> **PASSAGE TO READ**
Housing standards
June 5th, 2010
This week brings some good news winging its way into my inbox from CABE about raising housing standards . . .
2010 will be a pivotal year for housing standards. We know from our work around the country that many local authorities are looking at setting their own standards for their local area.
. . . as a direct result surely of their very public spat with the HCA over funding Kickstart schemes known to have scored poorly on the Building for Life criteria.
Since the deletion of the ‘Parker Morris Standard’ as a benchmark for the public funding of council housing in 1980, there has been growing concern over the decline of space in new homes and the potential problems this creates for households. Put another way, there has been concern for the ‘loss of benefits’ that reduced space in homes brings.
https://www.cabe.org.uk/files/space-standards-the-benefits.pdf
Despite Richard Simmon’s comments below Grosvenor Waterside resulted in poorer quality flats for the social rented and affordable scheme than did the flats for private sale. However this was the fault of the housing association’s inferior specifications and not the architects, a tricky situation where the S106 money was presumably not sufficient to build the rented flats to the same standard as the private flats for sale. The non-private block flats have a smaller floorplan than the private ones owing to the method of construction of the block, (see D&A statement).

> **SUPPLIED INFORMATION**
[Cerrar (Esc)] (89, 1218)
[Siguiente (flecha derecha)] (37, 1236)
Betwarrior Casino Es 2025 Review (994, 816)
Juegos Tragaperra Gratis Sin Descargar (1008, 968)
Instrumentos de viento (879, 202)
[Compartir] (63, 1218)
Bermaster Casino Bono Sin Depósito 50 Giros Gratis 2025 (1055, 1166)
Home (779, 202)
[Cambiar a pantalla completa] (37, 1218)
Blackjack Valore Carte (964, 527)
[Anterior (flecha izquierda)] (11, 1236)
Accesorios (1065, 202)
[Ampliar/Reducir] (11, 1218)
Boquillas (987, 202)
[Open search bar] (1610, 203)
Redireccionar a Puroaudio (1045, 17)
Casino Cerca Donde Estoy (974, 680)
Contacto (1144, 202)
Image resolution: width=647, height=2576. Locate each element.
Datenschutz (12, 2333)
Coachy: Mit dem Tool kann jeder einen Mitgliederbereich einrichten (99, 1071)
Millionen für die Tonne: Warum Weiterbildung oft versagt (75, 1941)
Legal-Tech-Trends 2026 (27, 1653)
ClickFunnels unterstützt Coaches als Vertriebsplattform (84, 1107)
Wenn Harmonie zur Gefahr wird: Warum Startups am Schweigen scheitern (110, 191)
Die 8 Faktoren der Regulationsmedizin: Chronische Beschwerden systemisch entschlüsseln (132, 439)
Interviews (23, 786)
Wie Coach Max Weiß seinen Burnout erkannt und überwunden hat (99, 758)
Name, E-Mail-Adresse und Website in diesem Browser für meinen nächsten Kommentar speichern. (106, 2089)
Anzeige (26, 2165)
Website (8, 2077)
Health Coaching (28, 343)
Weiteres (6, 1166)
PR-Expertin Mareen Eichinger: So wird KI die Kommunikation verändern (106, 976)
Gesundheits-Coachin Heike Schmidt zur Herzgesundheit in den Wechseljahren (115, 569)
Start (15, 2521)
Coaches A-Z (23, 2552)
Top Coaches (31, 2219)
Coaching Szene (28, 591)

> **TASK OBJECTIVE**
Continue the blog post on housing standards from its last sentence, keeping the same first-person voice.

> **REPLY TO THE TASK**
He also suggested section 106-style agreements be used to keep architects on the project to the end, as with Make at Grosvenor Waterside in Chelsea.
However, I can agree with him here:-
Projects which won funding but failed to meet minimum Building for Life scores “should not even have received planning permission, never mind public money,” he said.
The same news item is covered in Building Magazine here:-
Prince Charles had something perfectly reasonable to say about modern housing design standards in the two articles linked below:-
‘First of all is: would I live in or next to the development? I keep saying to house-builders and developers, where do you live? Would you live next to, or in view of, the places you build? Not a bad test at the end of the day.’
All in all a good week for housing standards but sad perhaps the pendulum has had to swing quite so far in one direction before it will be stopped and sent on its return journey.